Joint suspension is a term frequently mouthed by defendants sitting in jail and attending proceedings in local courthouses. People facing felony charges commonly look at joint suspensions as a good solution to their current problems in the legal system, however, defense lawyers don’t always share that opinion.
A joint suspension can commence when a defendant enters a plea of guilty and incarceration is suspended, and that defendant is placed on probation. However, in a joint suspension, unlike a standard probation sentence, the punishment for a probation violation is set (pre-determined). In short, any violation of probation will result in the defendant serving X number of years in prison.
Think of it like a bet made in Las Vegas on a ball game. The defendant is betting he can stay out of trouble for the period of probation, and the prosecutor is confident the defendant will run afoul of the law again (and get caught) before probation is completed. If the defendant is right, he avoids spending time behind bars. If the defendant is wrong, he will be incarcerated for a good long stretch, commonly the maximum amount allowed for a conviction of the charge for which he entered a guilty plea.
Defense attorneys commonly warn defendants who have had repeated run ins with the police against asking them to request plea offers of joint suspensions. Folks who have had the police called more than once for domestic disturbances, repeat offender drunk drivers and narcotics users, and clients sporting gang tattoos, invariably are the joint suspension seekers who make us the most nervous.
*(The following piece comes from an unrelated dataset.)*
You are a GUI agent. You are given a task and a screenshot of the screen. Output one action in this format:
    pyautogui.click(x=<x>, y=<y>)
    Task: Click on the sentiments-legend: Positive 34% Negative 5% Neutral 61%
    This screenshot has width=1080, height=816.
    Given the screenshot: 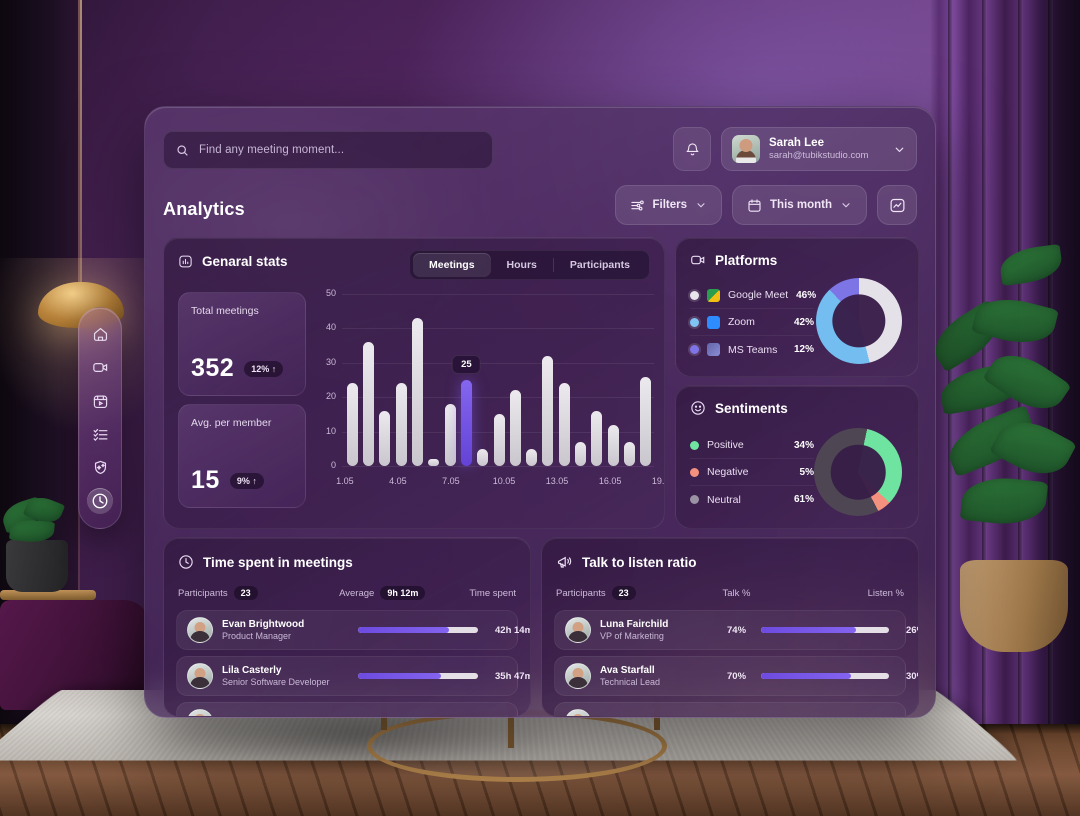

Be advised that, in the greater Los Angeles area, an attorney will not usually be able to negotiate a joint suspension for his client. Why? Often times the assistant district attorney thinks the defendant is a “poor bet,” and is likely to avoid trouble in the future. Also, judges commonly will not agree to them. It is not unusual for judges to deny them and explain that they do not like the fact that any probation violation will force them to give the defendant a long sentence, often-times not commensurate with the seriousness of the violation.